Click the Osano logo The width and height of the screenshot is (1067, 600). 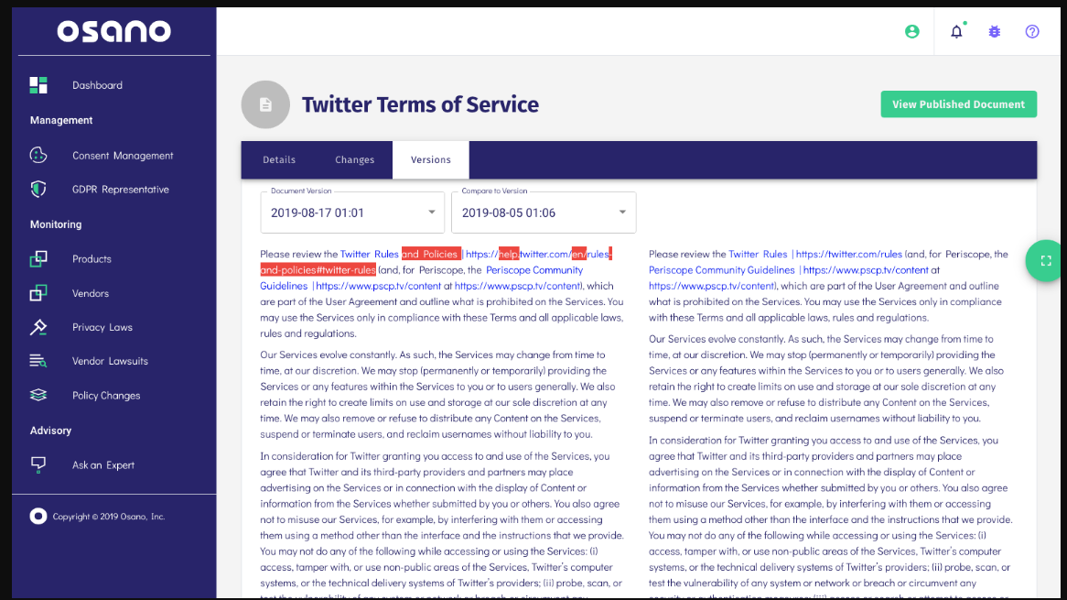click(113, 32)
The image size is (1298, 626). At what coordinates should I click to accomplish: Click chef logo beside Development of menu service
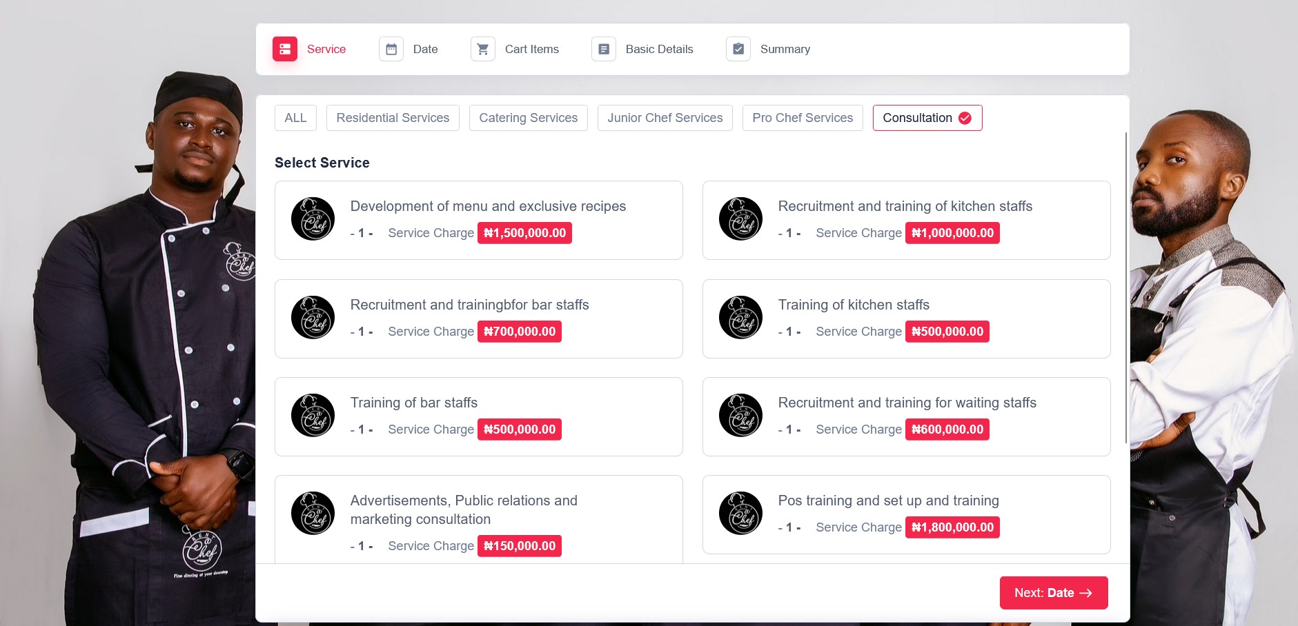point(313,219)
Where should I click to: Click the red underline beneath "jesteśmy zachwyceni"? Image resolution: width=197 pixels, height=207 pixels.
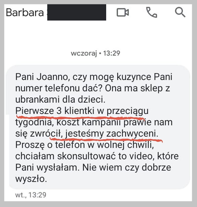click(x=106, y=140)
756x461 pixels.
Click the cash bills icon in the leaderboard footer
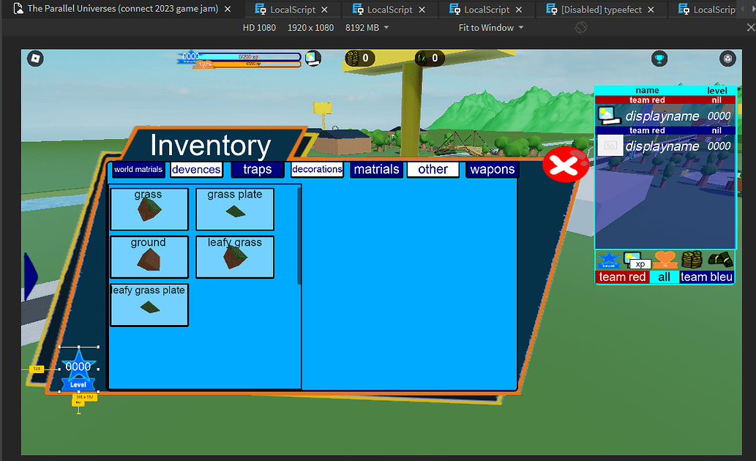[720, 258]
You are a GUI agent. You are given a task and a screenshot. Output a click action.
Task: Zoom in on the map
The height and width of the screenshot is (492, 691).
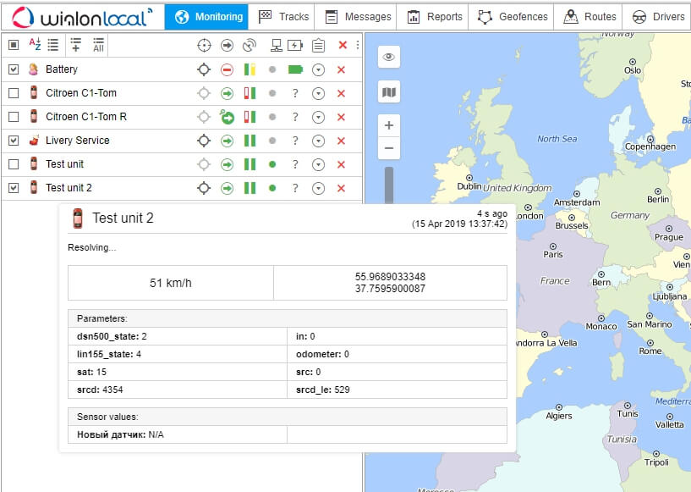point(388,125)

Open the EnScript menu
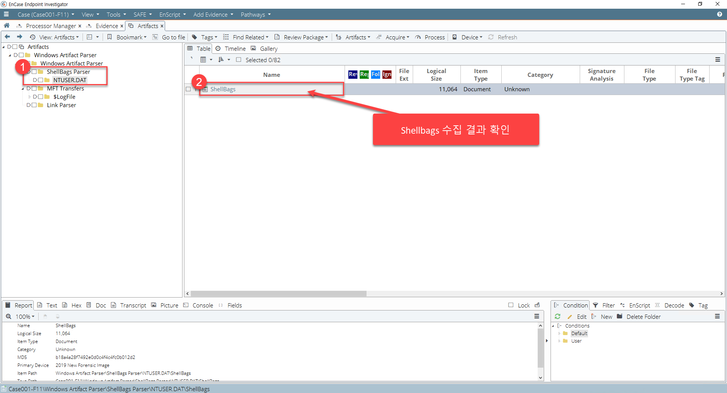(x=172, y=14)
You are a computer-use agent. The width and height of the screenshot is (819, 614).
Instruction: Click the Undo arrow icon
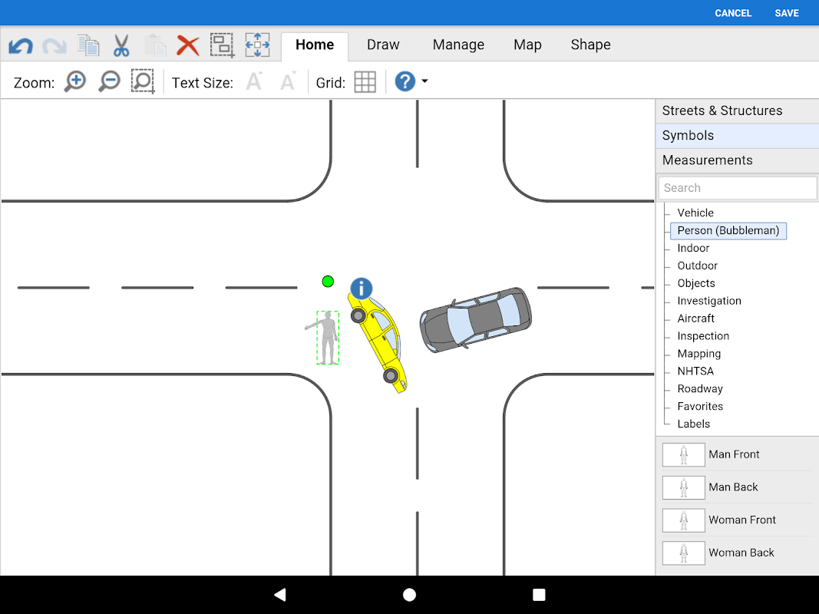click(21, 45)
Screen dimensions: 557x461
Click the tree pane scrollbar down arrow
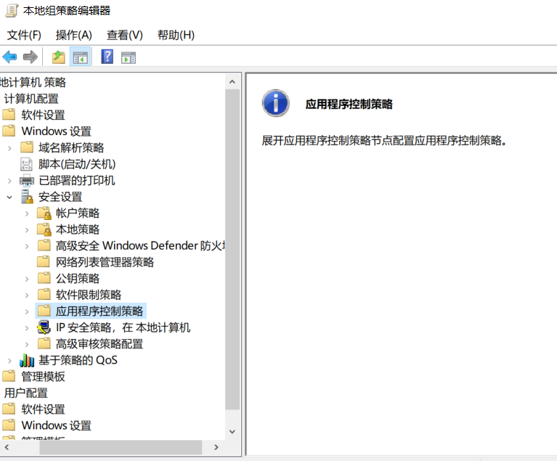(232, 431)
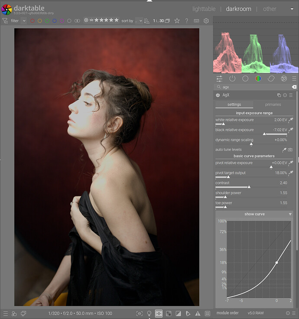Open the filter dropdown in top bar
Image resolution: width=299 pixels, height=319 pixels.
pos(24,21)
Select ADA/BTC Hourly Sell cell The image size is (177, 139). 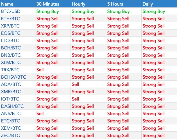point(76,84)
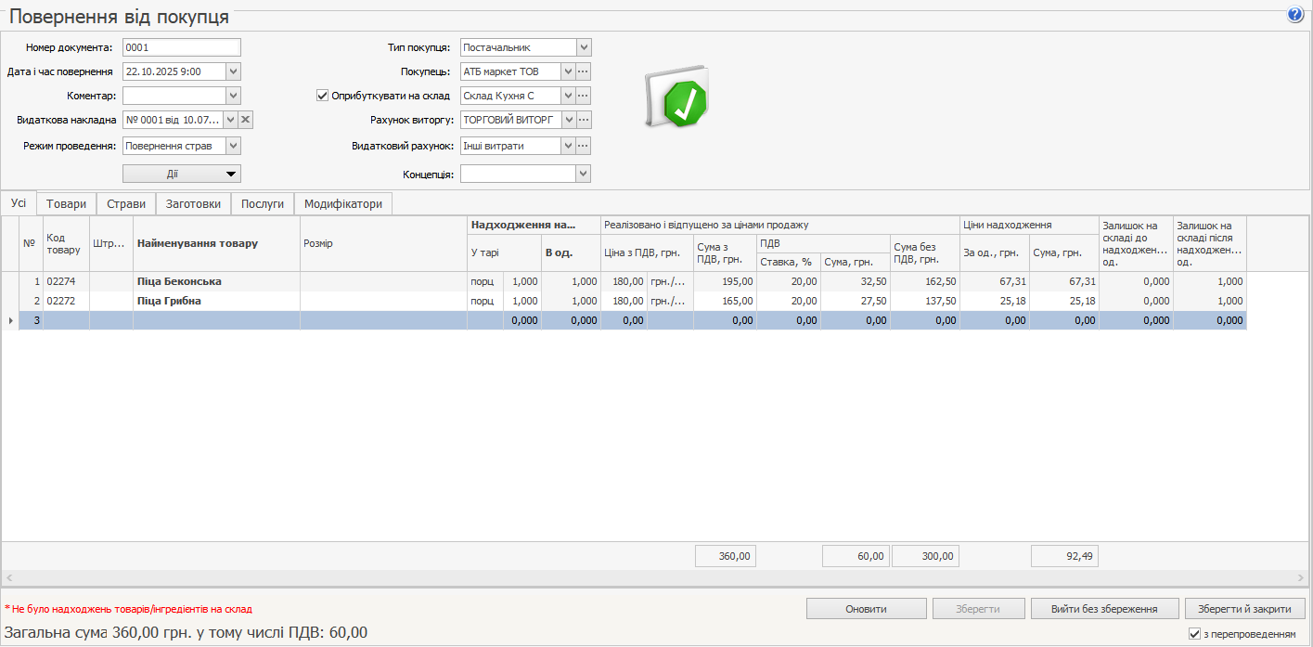Clear the Видаткова накладна field with X

(246, 120)
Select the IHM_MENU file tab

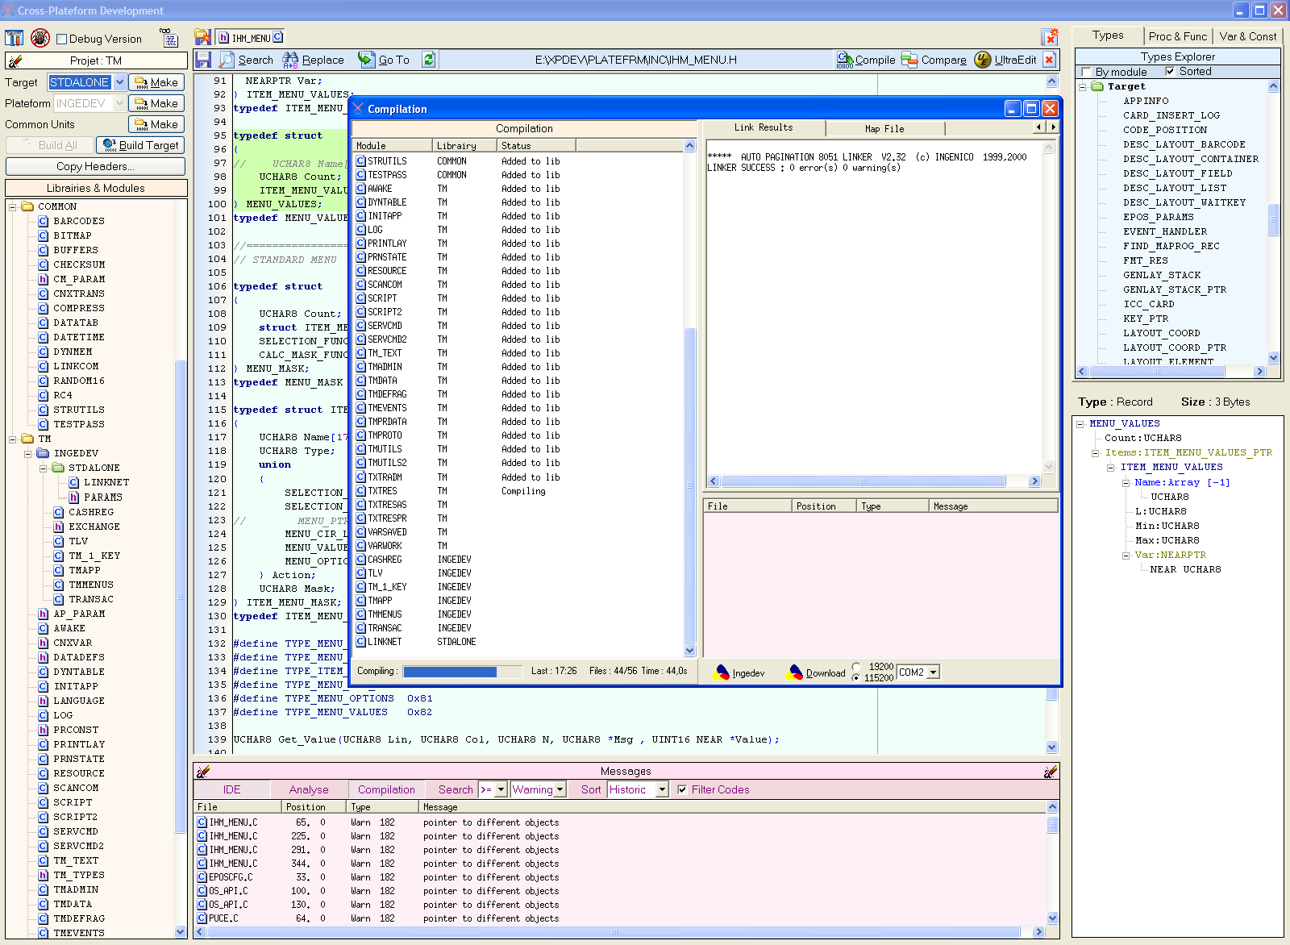point(250,38)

-----

● **HOW TO COMPLETE THIS TASK**: Every line of the data that includes the word "agent" should be copied.

● **TASK OUTPUT**:
You are a GUI agent. You are given a task and a screenshot. Output a click action.
You are a computer-use agent. The width and height of the screenshot is (819, 614).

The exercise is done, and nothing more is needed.